We set out to build Politia: a platform that treats every claim as a data point that must trace back to an official source. No AI-generated summaries, no media opinions. Just records.

Every score on Politia traces back to an official parliamentary record or election affidavit. If we cannot source it, we do not display it.

Architecture Decisions

We chose a hexagonal architecture with strict SOLID principles for the backend. This was not academic perfectionism -- it was survival. When you are normalizing data from six different sources with different schemas, field names, and levels of completeness, you need clear boundaries.

FastAPI for the backend -- async by default, Pydantic models as the contract layer between ingestion and API
PostgreSQL on Neon -- free tier, serverless scaling, branching for safe migrations
Next.js 16 on Vercel -- React 19 server components for the frontend, zero client JS where possible
Cloudflare R2 -- object storage for raw affidavit PDFs and bulk data exports
GitHub Actions -- cron jobs for periodic data refresh, zero infrastructure cost

The entire stack runs on free tiers. Total infrastructure cost: $0/month.

The Data Pipeline

The key insight that saved us weeks of work: most of the data we needed already existed as structured downloads. We did not need to build scrapers for 80% of our requirements.

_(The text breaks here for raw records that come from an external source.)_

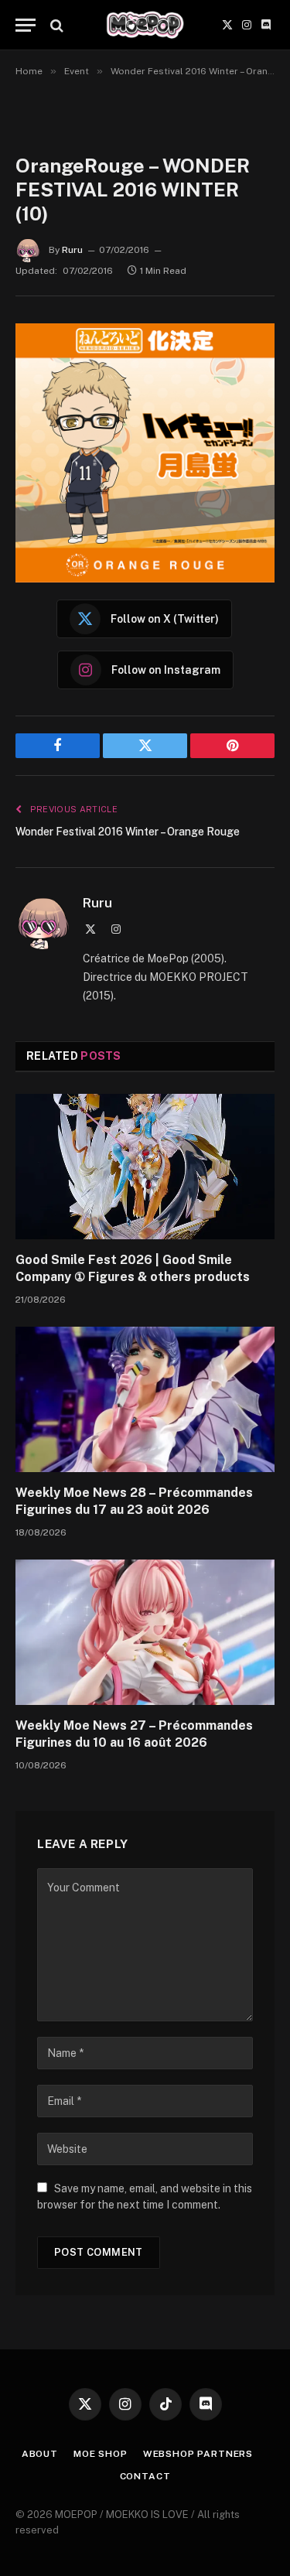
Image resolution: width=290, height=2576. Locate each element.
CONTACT (145, 2476)
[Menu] (25, 25)
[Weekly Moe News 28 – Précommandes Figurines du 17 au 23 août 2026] (145, 1399)
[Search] (55, 25)
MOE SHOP (100, 2453)
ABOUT (40, 2453)
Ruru (72, 249)
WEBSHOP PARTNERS (198, 2453)
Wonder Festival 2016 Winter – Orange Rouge (127, 831)
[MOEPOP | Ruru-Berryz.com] (144, 25)
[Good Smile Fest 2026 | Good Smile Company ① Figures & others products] (145, 1166)
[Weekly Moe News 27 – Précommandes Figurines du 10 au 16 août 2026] (145, 1632)
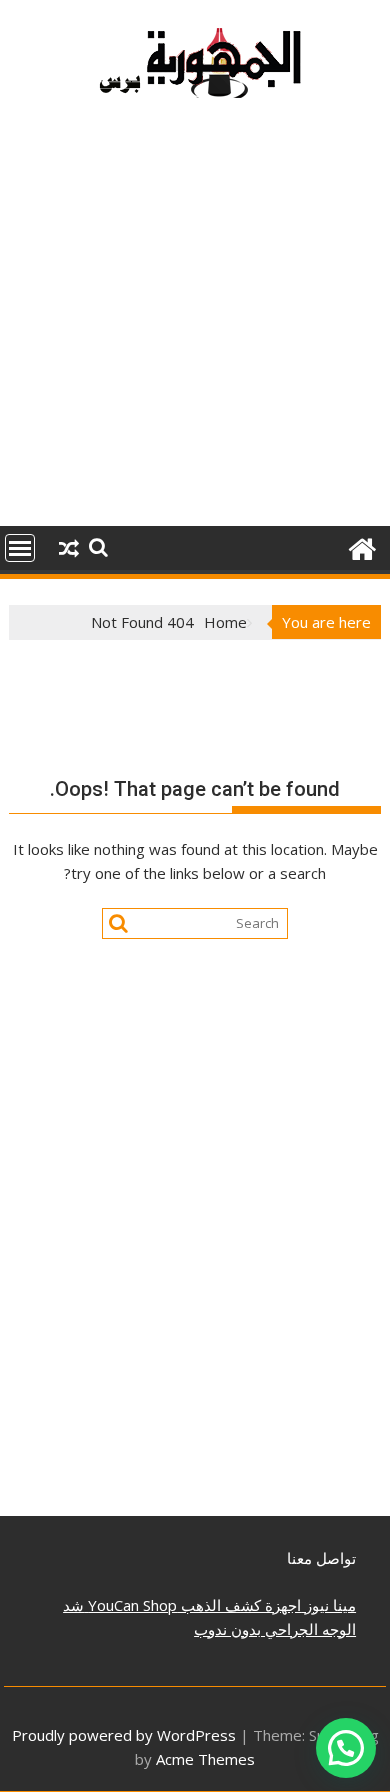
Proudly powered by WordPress (124, 1735)
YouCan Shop (130, 1605)
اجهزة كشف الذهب (239, 1605)
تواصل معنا (321, 1558)
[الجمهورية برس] (361, 546)
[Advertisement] (195, 322)
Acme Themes (205, 1759)
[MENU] (20, 548)
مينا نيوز (328, 1605)
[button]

Vonter/india-representatives-activity -- MP performance data from PRS Legislative Research, already in JSON/CSV
datameet/india-election-data -- All Lok Sabha election results since independence, clean CSV
TCPD-IED via LokDhaba -- Election data from 1962 onward with unique politician IDs (critical for entity resolution)
Parliamentary candidates affidavit data -- Affidavits from 2004 to 2019, structured
OpenSanctions in_sansad -- All current MPs with biographical data in JSON
data.gov.in -- Attendance records, committee memberships, bills participation in CSV

Scraping was only needed for two sources: MyNeta 2024 election data and the latest PRS session data. Everything else was download-normalize-ingest.

The Scoring Formula

The scoring formula went through two major versions. Version 1 was intuitive but deeply flawed. It attempted to score MPs on a 0-100 scale across five dimensions:

Parliamentary Activity (30%) -- attendance, questions asked, debates participated in
Financial Integrity (25%) -- asset disclosure completeness, wealth growth rate
Criminal Record (20%) -- number and severity of declared criminal cases
Education & Background (15%) -- educational qualifications, professional background
Constituency Work (10%) -- MPLADS fund utilization

This looked reasonable on paper. It was not.

The P0 Audit

We ran a comprehensive audit of every score in the database and the results were devastating. 72.5% of all computed scores were effectively meaningless because they relied on fields that had no data.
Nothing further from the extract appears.